6. Keep Some Fun Money & Be Smart How You Spend It
Fun, Nightlife & Attractions Budget : €10 euros / $12 dollars Each day, you're going to need some money just to do stuff and see stuff. And at night, you're going to want to have the craic (Irish slang for "have a good time"). That all costs money, right? You're going to have to be disciplined. In Ireland, you could easily blow your $90 budget just on nightlife (actually, I was going to tell you how to squander your entire week's budget in one night -- but I don't remember much about that night, bada-boom!). But first, the daytime. Be smart. There is so much free stuff in Ireland. Take a look at this Wikipedia list of free visitor attractions throughout Ireland.
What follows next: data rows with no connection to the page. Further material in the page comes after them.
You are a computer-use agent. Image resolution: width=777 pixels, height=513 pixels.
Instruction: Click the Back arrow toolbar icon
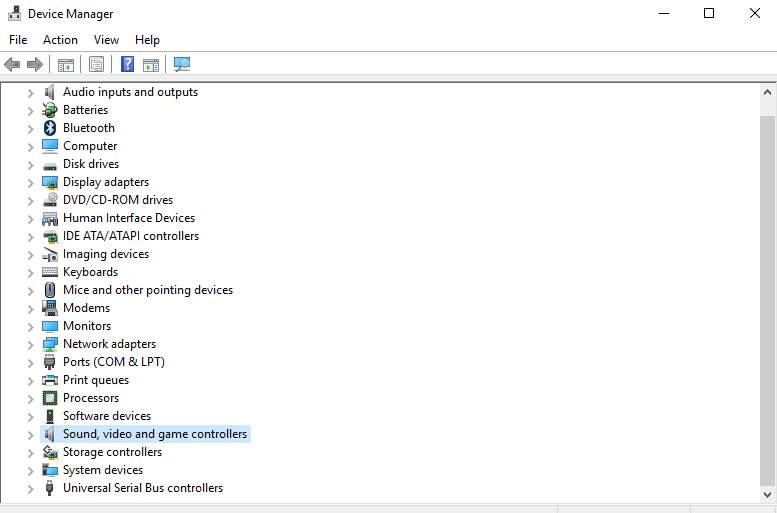point(12,64)
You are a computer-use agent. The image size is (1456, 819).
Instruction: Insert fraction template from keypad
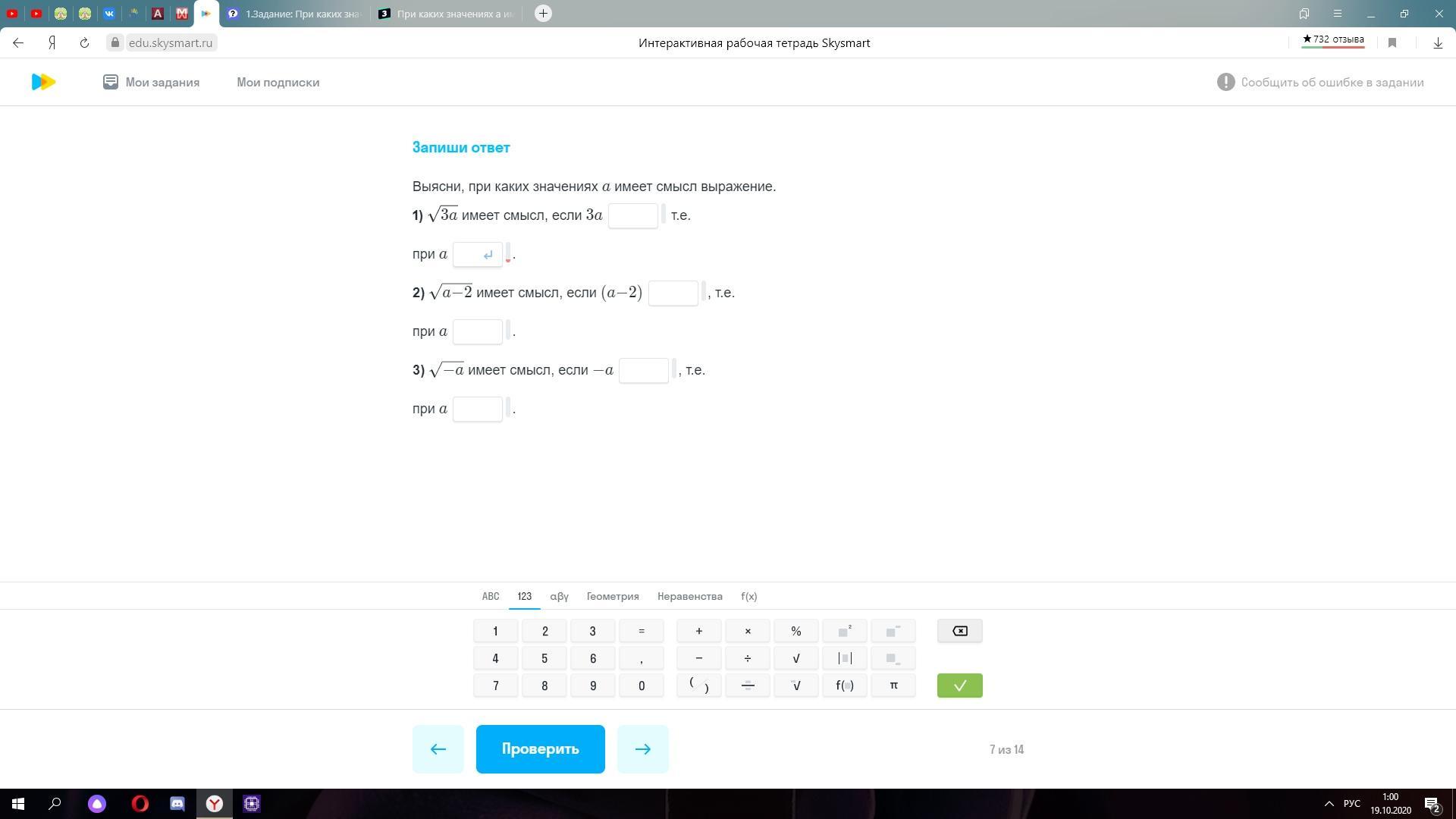(747, 686)
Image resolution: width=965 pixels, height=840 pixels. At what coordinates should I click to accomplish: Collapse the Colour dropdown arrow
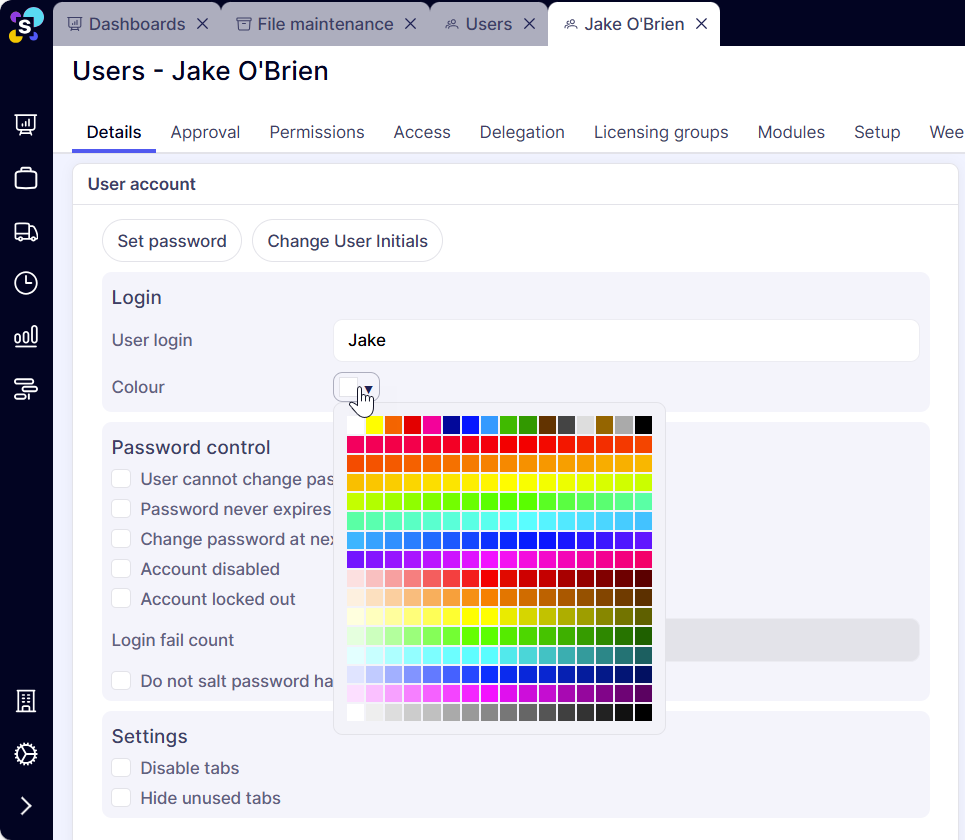tap(368, 388)
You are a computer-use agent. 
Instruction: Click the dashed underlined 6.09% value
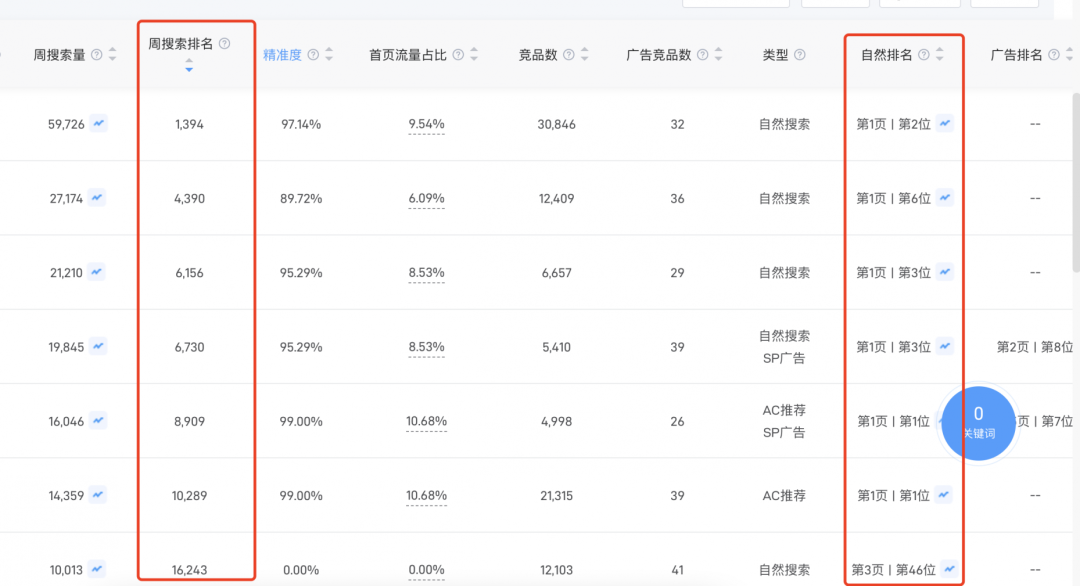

Another great way to save money on visitor attractions is to buy a heritage card before you get here. The Heritage Card, a state initiative, is a pre-paid card that entitles you to blanket entry to over 100 official state visitor attractions, which normally operate on a pay-as-you-go basis. The card costs €20 / $22 at the time of writing. The easiest way to get a heritage card is to buy when as soon as you arrive at the first state visitor attraction you get to. These official state visitor attractions are known in Ireland as OPW sites (Office of Public Works sites).
Drinks and Nightlife
Buying drinks in a bar in Ireland is an expensive pastime, so much so that Irish pub culture has been changing over the last decade or two. Drinking in places other than bars (home gatherings, parties, etc.) has become much more acceptable, due in part to the high cost of drinking in pubs. Expect to pay around €4.50 / $5 for a beer in a pub. While some Irish people may have three or four (or more) beers, don't feel obliged to get into a "round" of drinks, where you have to keep pace with another's drinking. A more enjoyable evening, for tourists, may be to find a pub that has traditional Irish music, and order one or two drinks or the night, which is totally acceptable. Of course, nothing says you have to drink alcohol at all and -- despite its "brand" -- and an increasing number of Irish people are finding alternative ways to enjoy themselves at night time. Events such as open air cinema screenings or non-alcohol dances are starting to pop-up although, admittedly, these are limited usually to larger urban areas like Dublin and Cork, may be hard to find elsewhere. Finally, it's a good idea to look in advance at what festivals are on before you come, and aim to go where there are festivals. While this can sometimes make it a little harder to find accommodation, festivals are a great way to get free street entertainment and to soak up the atmosphere at night time. Galway throughout July, for example, is basically one big street festival. Good luck with your planning, and let me know how you got on.